Kashyap, whose reputation as a screenwriter and controversial director reach a culmination in this film, is the real behind-the-scenes godfather, never losing control over the story-telling or hundreds of actors, and allowing tongue-in-cheek diversions in the second half that confirm his command over the sprawling material. In the spirit of Bollywood, Rajiv Ravi's lensing is fast on its feet, with a continually moving camera that always seems to be in the right spot to capture the action. Referring to the violence and pace of the film she says "Gangs of Wasseypur puts Tarantino in a corner with its cool command of cinematically inspired and referenced violence, ironic characters and breathless pace".

Maggie Lee of Variety notes Kashyap never lets his diverse influences of old-school Italo-American mafia classics a la Coppola, Scorsese and Leone, as well as David Michod's taut crime thriller "Animal Kingdom," override the distinct Indian colour. Calling the film "the love child of Bollywood and Hollywood," she felt the film was "by turns pulverizing and poetic in its depiction of violence."
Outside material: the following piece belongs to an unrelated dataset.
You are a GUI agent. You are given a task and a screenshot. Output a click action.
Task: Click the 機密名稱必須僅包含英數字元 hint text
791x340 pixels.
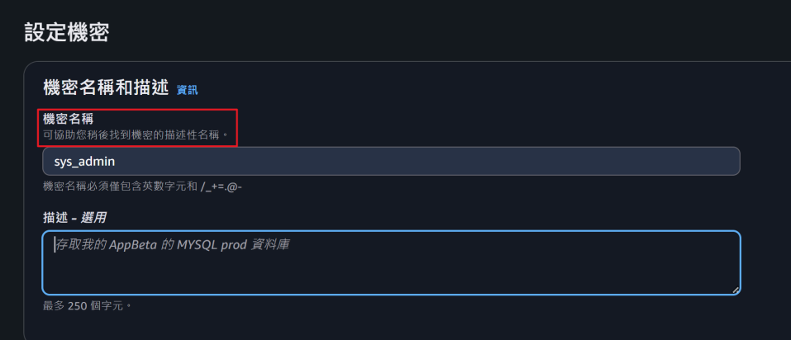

Lee Marshall of Screen International writes "the script alternates engagingly between scenes of sometimes stomach-churning violence and moments of domestic comedy, made more tasty by hard-boiled lines of dialogue like "in Wasseypur even the pigeons fly with one wing, because they need the other to cover their arse" ". He describes song lyrics "as if mouthed by a Greek chorus of street punks" commenting sarcastically on what's happening onscreen.

===Box office===

Gangs of Wasseypur 2 collected ₹15.44 crore in the first weekend and ₹17.80 crore by end of first week. Film ended with a total collection of ₹22.04 crore.

==Historical accuracy==
The character of Faizal Khan is based on Fahim Khan. The latter was not killed but is currently in jail in Hazaribagh, sentenced to life imprisonment.

The character of Faizal Khan's friend Fazlu is based on Sabir Alam. In the film, Fazlu is killed and decapitated by Faizal. While Sabir and Fahim Khan were also childhood friends turned enemies, Sabir was sentenced to life imprisonment in 2007 for the murder of Fahim Khan's mother and aunt (who in the film where murdered by Sultan Qureshis' men), but was out on bail in Wasseypur as of 2013.

The mafia's downfall in Dhanbad didn't come from gang wars but rather it came from the differences between Kunti Singh, the widow of Surajdeo Singh, and his three brothers – Baccha Singh, Rajan Singh and Ram Dhani Singh – which gave others an opportunity to make space for themselves.